» How to complete this task
Beneath this line are the data; copy exactly the part of them that opens with the line containing "Click the horizontal" and closes with the line containing "Edit the customer_language", and only that part.

Stored items:
____________

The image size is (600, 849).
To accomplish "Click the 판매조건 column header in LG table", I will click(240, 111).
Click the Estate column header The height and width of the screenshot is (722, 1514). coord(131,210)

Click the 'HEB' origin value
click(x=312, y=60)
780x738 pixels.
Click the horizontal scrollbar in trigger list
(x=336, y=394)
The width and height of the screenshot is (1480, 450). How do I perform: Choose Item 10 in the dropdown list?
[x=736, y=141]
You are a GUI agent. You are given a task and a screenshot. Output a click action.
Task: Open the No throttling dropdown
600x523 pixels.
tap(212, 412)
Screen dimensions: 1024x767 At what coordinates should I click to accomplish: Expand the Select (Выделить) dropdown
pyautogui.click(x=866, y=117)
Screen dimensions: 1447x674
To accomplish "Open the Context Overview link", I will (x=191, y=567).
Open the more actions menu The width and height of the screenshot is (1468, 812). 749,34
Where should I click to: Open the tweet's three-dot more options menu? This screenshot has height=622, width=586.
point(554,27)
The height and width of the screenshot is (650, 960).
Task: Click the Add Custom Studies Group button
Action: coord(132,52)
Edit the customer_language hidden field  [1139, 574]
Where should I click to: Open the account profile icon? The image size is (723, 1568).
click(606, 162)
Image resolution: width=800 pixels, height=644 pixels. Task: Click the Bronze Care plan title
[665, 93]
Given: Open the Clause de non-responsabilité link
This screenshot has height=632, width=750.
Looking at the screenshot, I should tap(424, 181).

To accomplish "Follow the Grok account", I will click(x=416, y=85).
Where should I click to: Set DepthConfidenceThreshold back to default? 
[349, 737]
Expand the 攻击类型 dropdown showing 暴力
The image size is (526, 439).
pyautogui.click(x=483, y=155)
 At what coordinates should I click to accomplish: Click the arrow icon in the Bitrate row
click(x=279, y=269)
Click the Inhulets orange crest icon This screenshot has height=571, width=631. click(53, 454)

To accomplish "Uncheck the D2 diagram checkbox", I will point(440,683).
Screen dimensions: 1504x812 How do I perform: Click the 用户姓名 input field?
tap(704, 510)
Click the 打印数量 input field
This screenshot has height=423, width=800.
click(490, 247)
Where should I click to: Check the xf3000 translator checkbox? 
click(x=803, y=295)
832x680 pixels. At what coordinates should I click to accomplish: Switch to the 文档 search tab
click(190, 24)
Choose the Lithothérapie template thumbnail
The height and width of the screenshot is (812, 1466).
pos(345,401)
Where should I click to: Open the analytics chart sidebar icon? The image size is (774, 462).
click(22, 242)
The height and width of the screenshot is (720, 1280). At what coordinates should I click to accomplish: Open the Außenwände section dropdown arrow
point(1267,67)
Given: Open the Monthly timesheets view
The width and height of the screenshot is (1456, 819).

____________

» Written solution
Click the horizontal scrollbar in trigger list
(x=336, y=394)
The width and height of the screenshot is (1480, 450). How do I perform: Choose Item 10 in the dropdown list?
[x=736, y=141]
You are a GUI agent. You are given a task and a screenshot. Output a click action.
Task: Open the No throttling dropdown
600x523 pixels.
tap(212, 412)
Screen dimensions: 1024x767 At what coordinates should I click to accomplish: Expand the Select (Выделить) dropdown
pyautogui.click(x=866, y=117)
Screen dimensions: 1447x674
To accomplish "Open the Context Overview link", I will (x=191, y=567).
Open the more actions menu The width and height of the screenshot is (1468, 812). 749,34
Where should I click to: Open the tweet's three-dot more options menu? This screenshot has height=622, width=586.
point(554,27)
The height and width of the screenshot is (650, 960).
Task: Click the Add Custom Studies Group button
Action: coord(132,52)
Edit the customer_language hidden field  [1139, 574]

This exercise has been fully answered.